Oczywiście Episkopat chciał 1% rząd chciał 0,3% ostatecznie skończyło się na 0,5% to chyba normalne w negocjacjach.
Ale czy normalne w sytuacji kiedy inne organizacje mogą 1%?
Tylko o ile więcej jest tych innych organizacji także pieniądze które one otrzymują są i tak mniejsze niż 0,5% oddane na kościoły, których jest niewielka liczba. Sprawiedliwie nie znaczy równo.

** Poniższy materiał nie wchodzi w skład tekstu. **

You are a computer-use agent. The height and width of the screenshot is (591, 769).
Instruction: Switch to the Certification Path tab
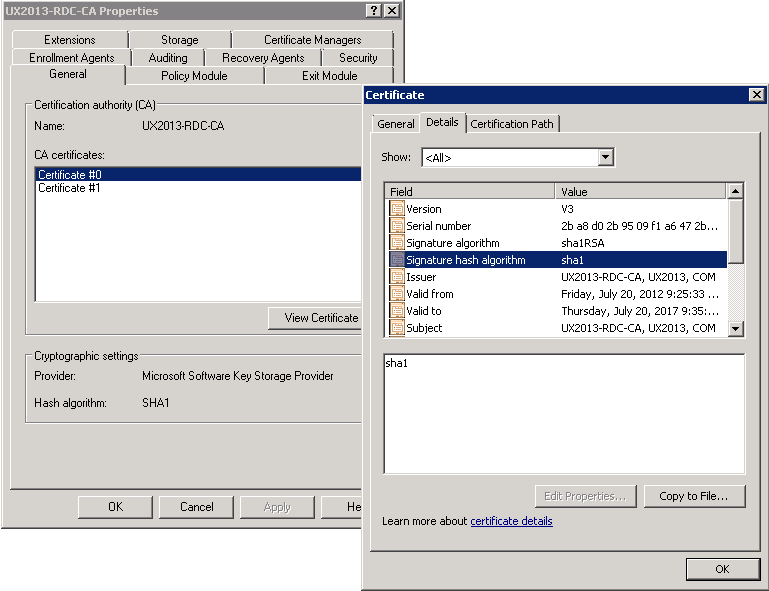pyautogui.click(x=512, y=124)
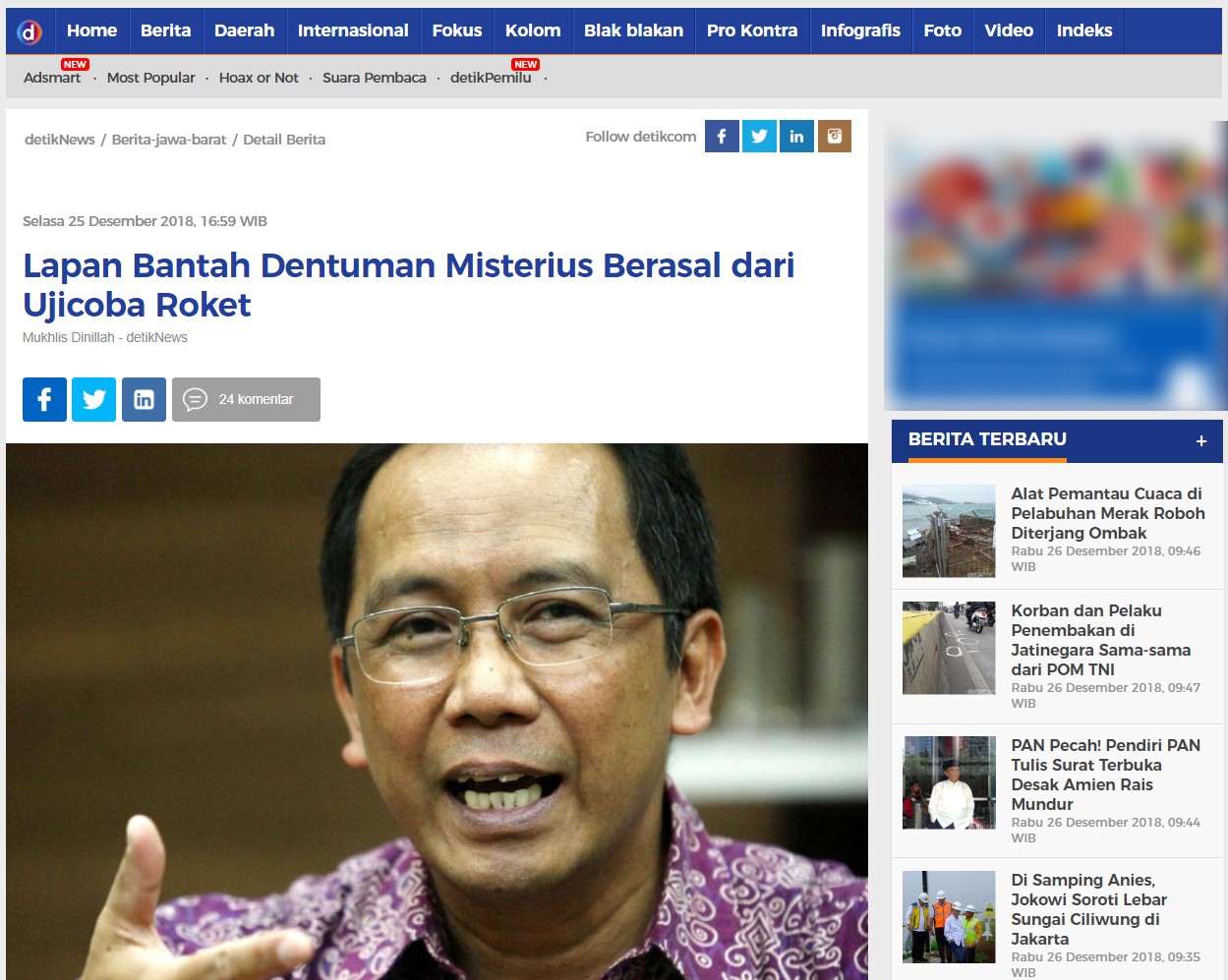Share article on LinkedIn below author name
The height and width of the screenshot is (980, 1228).
144,399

To żaden argument w przypadku kiedy nie będzie obowiązku płacenia na "swój" kościół tak jak jest to np. w Niemczech.
Najpierw piszesz, że jest Was katolików 90%, teraz nagle zmieniasz zdanie i stoisz na stanowisku, że 0,5% to za mało bo nie będzie obowiązku płacenia. Trochę przeczysz sam sobie.A mój argument był jak najbardziej słuszny 0,5% to naprawdę sporo skoro 90% ludzi w Polsce to katolicy.

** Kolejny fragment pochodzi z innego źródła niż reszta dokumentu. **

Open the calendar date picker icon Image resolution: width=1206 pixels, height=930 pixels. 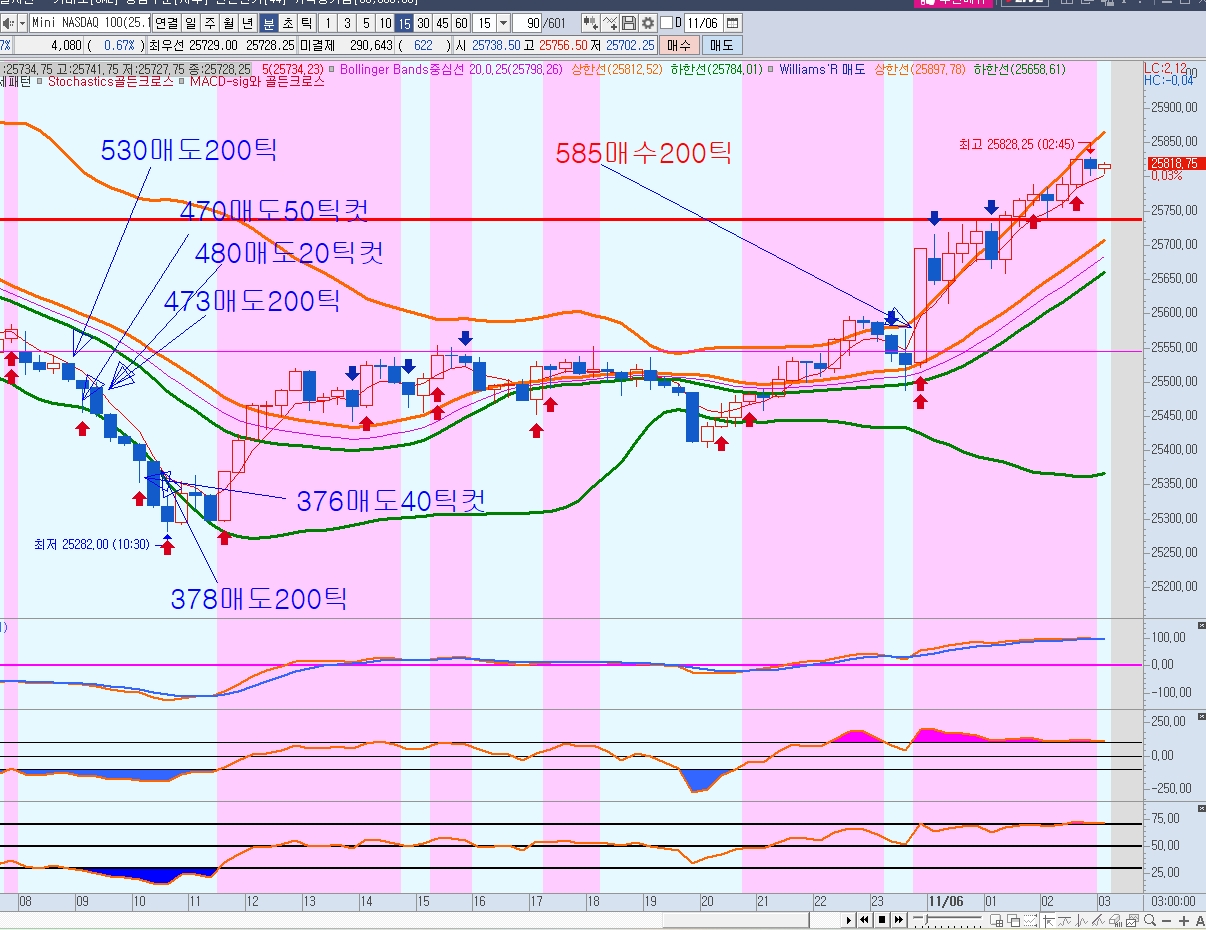[x=733, y=23]
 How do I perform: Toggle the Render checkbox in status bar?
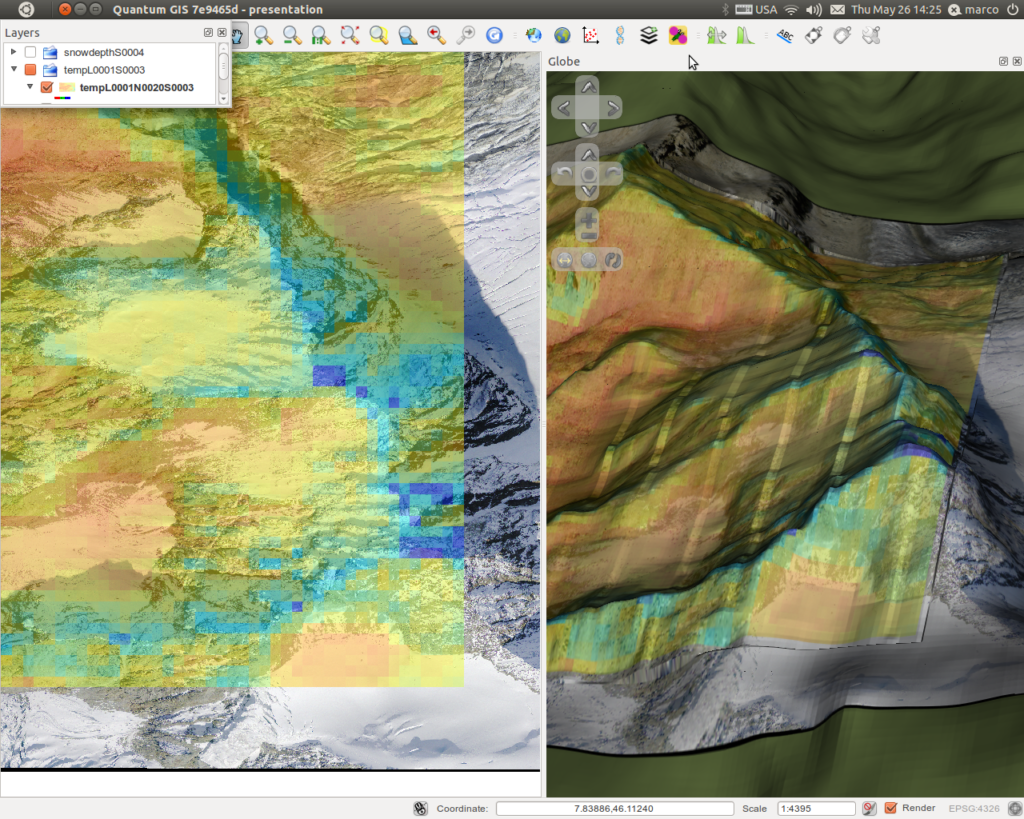(x=891, y=808)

Jak był przymus utrzymywania KRK to dlatego, że 90% Polaków to katolicy, jak będzie dobrowolność to już większość nie jest prawdziwymi katolikami. Trochę konsekwencji.
Jakbyś wczytał się w to co piszę, to widziałbyś konsekwencję.
Moje zdanie o 90% katolików jest takie same jak księdza, który napisał artykuł o "katolikach bezobjawowych".
Gdyby było inaczej to jaki katolik głosowałby na SLD, Ruch Palikota czy spora grupę posłów PO?
Przecież jest to sprzeczność.
Jak można glosować na tych, którzy nie przestrzegają zasad jakimi ja, katolik się kieruję?
90% jest katolikami z nazwy.
Ilu jest naprawdę podawałem tu już kilkakrotnie argumentując to.
Dokładnie to widać i na tym forum - więcej jest atakujących Kościół niż go broniących (a przecież 90% to katolicy, czyli co? Opluwają sami siebie?)
Podobnie będzie z odpisem:
"O! Takiego wała! Rozbijają się brykami, żyją w luksusach a ja mam im dać jeszcze część z moich podatków? A wała! Nic im nie dam!"
Dokładnie tak będzie w większości przypadków i jestem o tym na 100% przekonany.
Widać to na tym forum dokładnie.
Tymczasem w Niemczech, jeśli ktoś zgłosi swoją przynależność do któregoś z kościołów to automatycznie ściąga się mu część z jego podatku na rzecz tego kościoła.
Wtedy wszystko jest jasne.
Można też by wówczas wprowadzić zasadę, że skoro ktoś płaci podatek na swój kościół to powiedzmy niczym z "kartą stałego klienta" mógłby być zwolniony z części opłat przy ślubie, chrzcinach czy pogrzebie.
Tymczasem to co się proponuje w konfrontacji z tym co nawet tu można przeczytać będzie oznaczała znikomą ilość środków przeznaczony na Kościół przez "katolików bezobjawowych", których jest większość.
Może i tak ale chyba lepiej niech przedstawiciele KRK widzą co ludzi o nich myślą a nie żyją w słodkim kłamstwie i rozbijają się brykami. Może, dzięki temu postarają się aby ludzie zmienili o nich zdanie przez swoje czyny. O budowlę się nie martw bo większość z nich do zabytki i otrzymają pomoc jako dziedzictwo kulturowe. Może dzięki temu księża poznają jak żyje się ludziom w tym kraju. Niech pożyją w biedzie będą bogaci po śmierci.
Spora część Polaków jest obłudna - tu na forum są odważni, a przed księdzem ani be, ani me.
Jak mówiłem - jesteś katolikiem to jakieś obowiązki ciebie obowiązują. Jeśli natomiast uznajesz, że nie chcesz utrzymywać Kościoła to powiedz to wprost i wówczas wszystko będzie jasne.
Jestem za jasnymi zasadami:
- niech nawet katolicy będą w mniejszości, ale niech katolik znaczy katolik.
- niech i kościoły będą mniej oblegane, ale niech siedzi obok mnie ktoś kto wyznaje te same wartości, a nie taki, którego określić można "piątą kolumną" (on jest katolikiem ale jest też za aborcją, eutanazją, homoseksualizmem, wolnością seksualną itd - jest więc całkowicie w sprzeczności z tym co głosi jego wiara - więc niech nie ściemnia tylko stanie tam, gdzie wybrał).